--- Start of Dataset ---
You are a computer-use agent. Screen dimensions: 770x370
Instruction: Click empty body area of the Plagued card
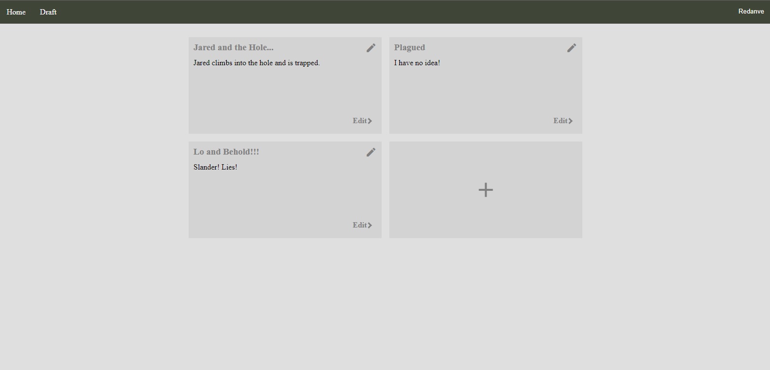pyautogui.click(x=485, y=92)
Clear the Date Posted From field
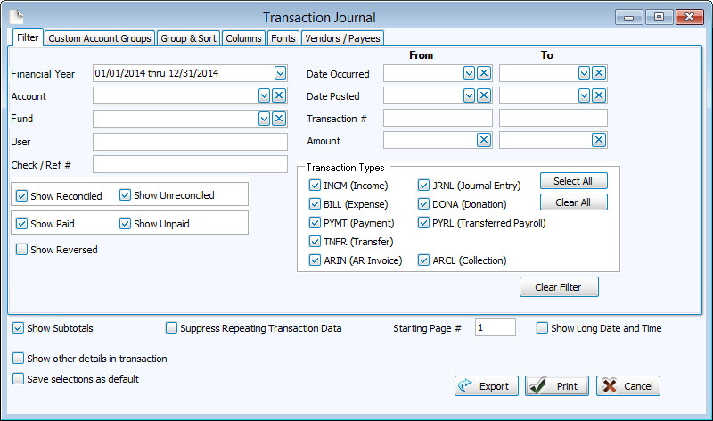The height and width of the screenshot is (421, 713). [x=483, y=95]
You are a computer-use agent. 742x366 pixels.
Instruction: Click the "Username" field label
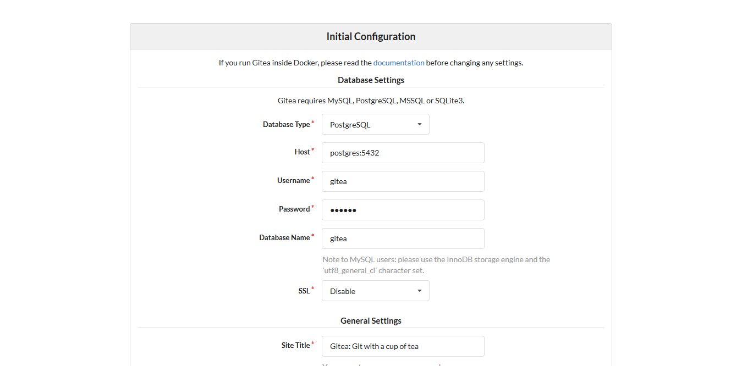pos(293,181)
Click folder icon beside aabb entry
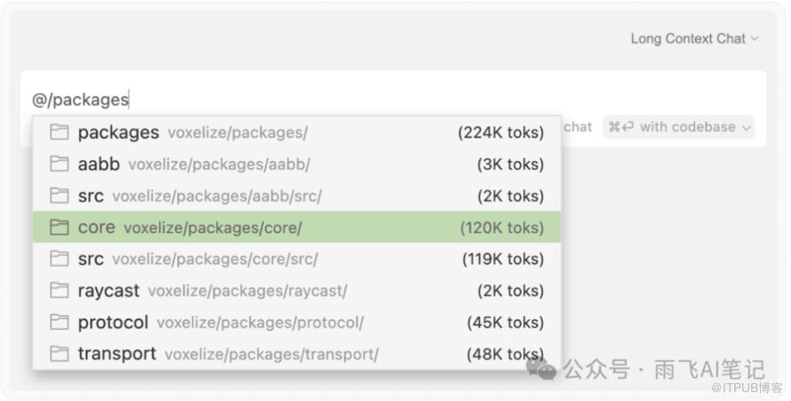The height and width of the screenshot is (401, 791). (59, 164)

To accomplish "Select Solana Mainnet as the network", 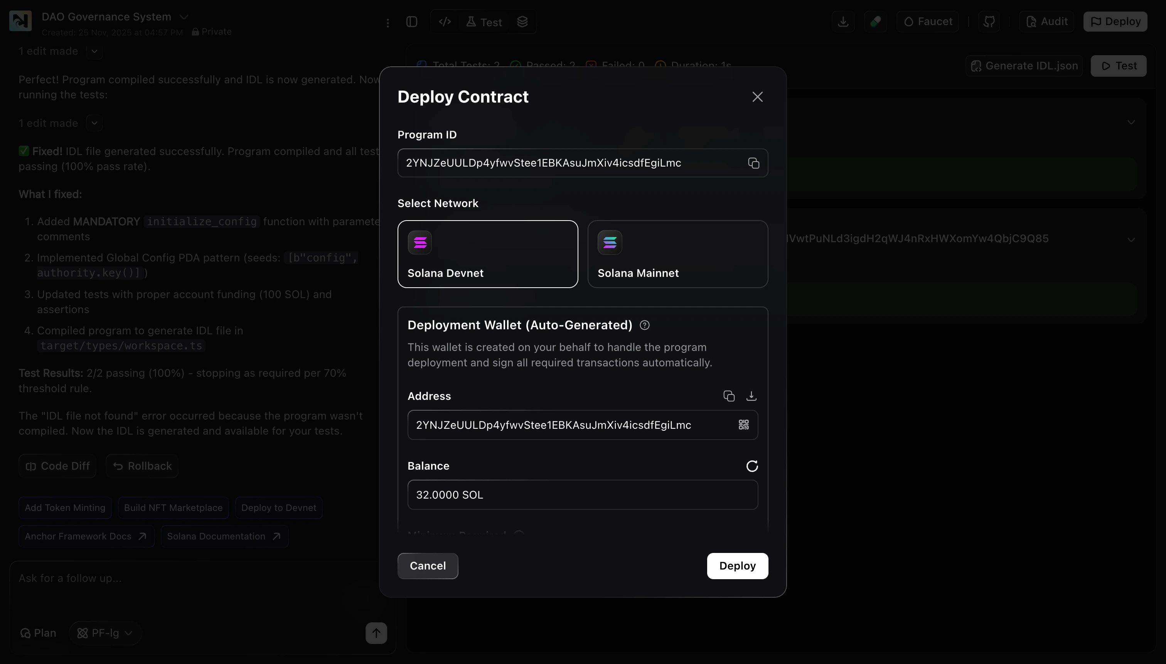I will 678,254.
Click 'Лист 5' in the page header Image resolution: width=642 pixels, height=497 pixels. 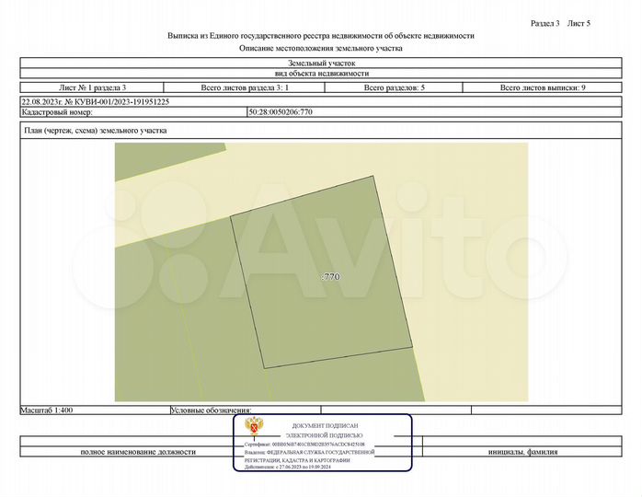579,22
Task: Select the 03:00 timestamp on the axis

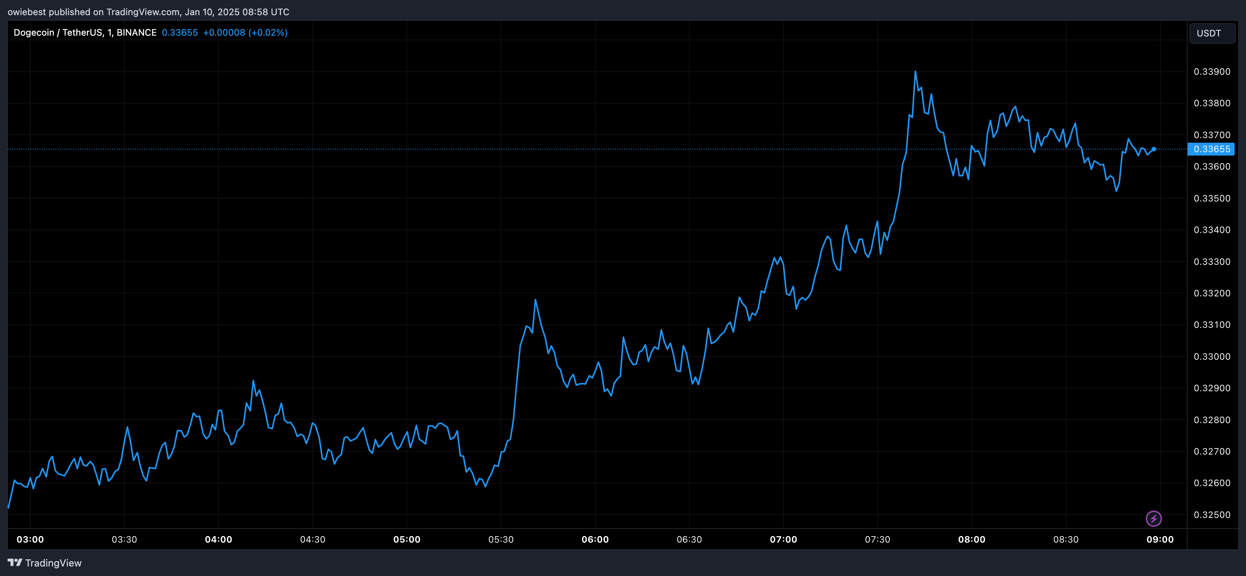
--- End of Dataset ---
Stated exercise:
Pick out and copy each line in the records above that contains the string "Instruction". Treat uppercase and lowercase as different.

Exercise response:
Instruction: Click empty body area of the Plagued card
Instruction: Click the "Username" field label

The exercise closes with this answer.